Fathom is a supervised-learning system for recognizing parts of web pages—pop-ups, address forms, slideshows—or for classifying a page as a whole. A DOM flows in one side, and DOM nodes flow out the other, tagged with types and probabilities that those types are correct. A Prolog-like language makes it straightforward to specify the “smells” that suggest each type, and a neural-net-based trainer determines the optimal contribution of each smell. Finally, the FathomFox web extension lets you collect and label a corpus of web pages for training.
A study of existing projects like Readability and Distiller suggests that purely imperative approaches to semantic extraction get bogged down in the mechanics of DOM traversal and state accumulation, obscuring the operative parts of the extractors and making new ones long and tedious to write. They involve a lot of human guessing of numerical weights. And they are brittle due to the promiscuous profusion of state. Fathom makes extractors easier to write by providing a declarative language, corpus capture, and neural-net-based training. With these, Fathom handles tree-walking, execution order, weight determination, and annotation bookkeeping so you don’t have to.
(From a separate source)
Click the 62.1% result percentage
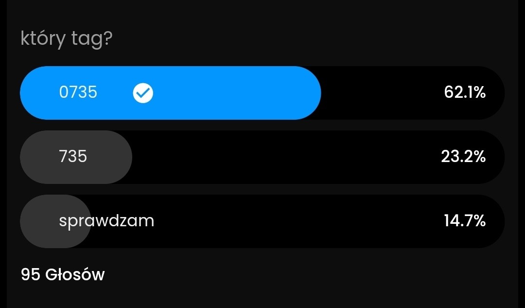This screenshot has width=525, height=308. point(465,92)
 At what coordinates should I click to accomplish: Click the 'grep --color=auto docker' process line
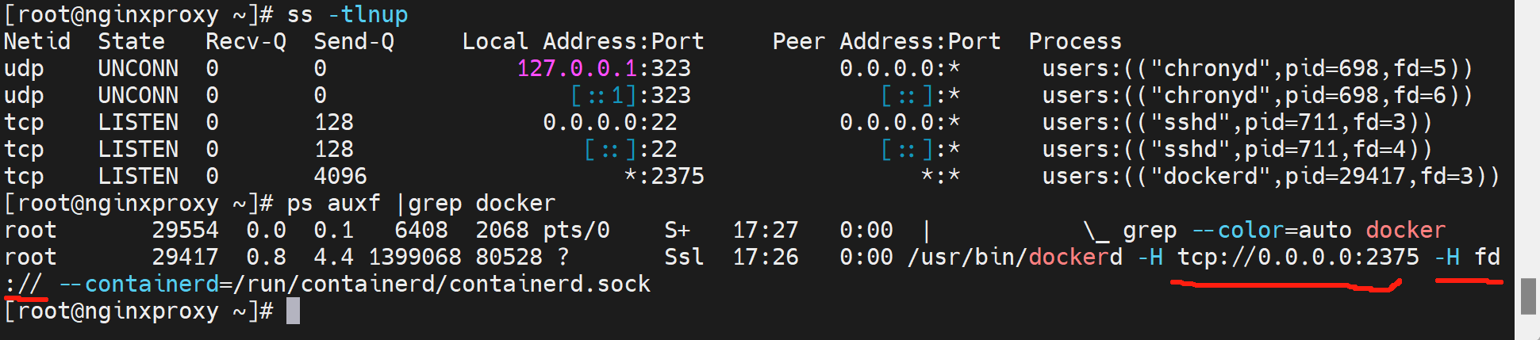point(1283,230)
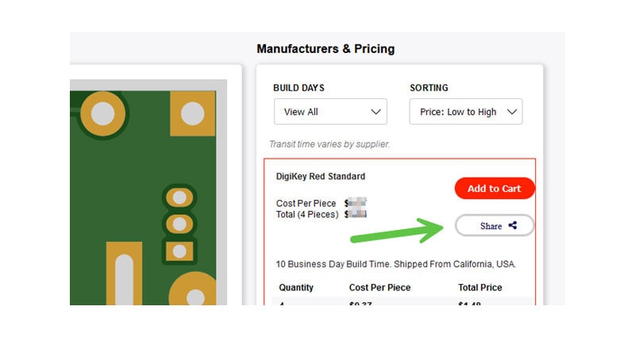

Specific Areas We Address¶
- Browser-native DOM nodes are mostly immutable, and
HTMLElement.datasetis string-typed, so storing arbitrary intermediate data on nodes is clumsy. Fathom addresses this by providing the Fathom node (or fnode, pronounced fuh-NODE), a proxy around each DOM node which we can scribble on.
- With imperative extractors, any experiments or site-specific customizations must be hard-coded in. On the other hand, Fathom’s rulesets (the programs you write in Fathom) are unordered and thereby decoupled, stitched together only by the types they consume and emit. External rules can thus be plugged into existing rulesets, making it easy to experiment without maintaining a fork—or to provide dedicated rules for particularly intractable web sites.
- Types provide an easy way to categorize DOM nodes. They are also Fathom’s black-box units of abstraction, as functions are in other programming languages.
- The type system also makes explicit the division between a ruleset’s public and private APIs: the types are public, and the imperative activity that goes on inside callback functions is private. This provides the freedom to extend existing rulesets without editing them directly, so multiple third-party refinements can be mixed together.
- Persistent state is cordoned off in typed notes on fnodes. Thus, when a rule declares that it takes such-and-such a type as input, it can rightly assume (if rules are written consistently) there will be a note of that type on the fnodes that are passed in.
- A neural-network-powered trainer quickly adjusts the weights of your rules to maximize accuracy.
- Efficient execution, driven by a query planner that understands inter-rule dependencies
- Lazy execution, so you can have arbitrarily large rulesets with impunity
- Caching to keep from re-deriving intermediate results between queries
- Clustering based on a notion of DOM node distance influenced by structural similarity
- Many handy utils from which to compose scoring callbacks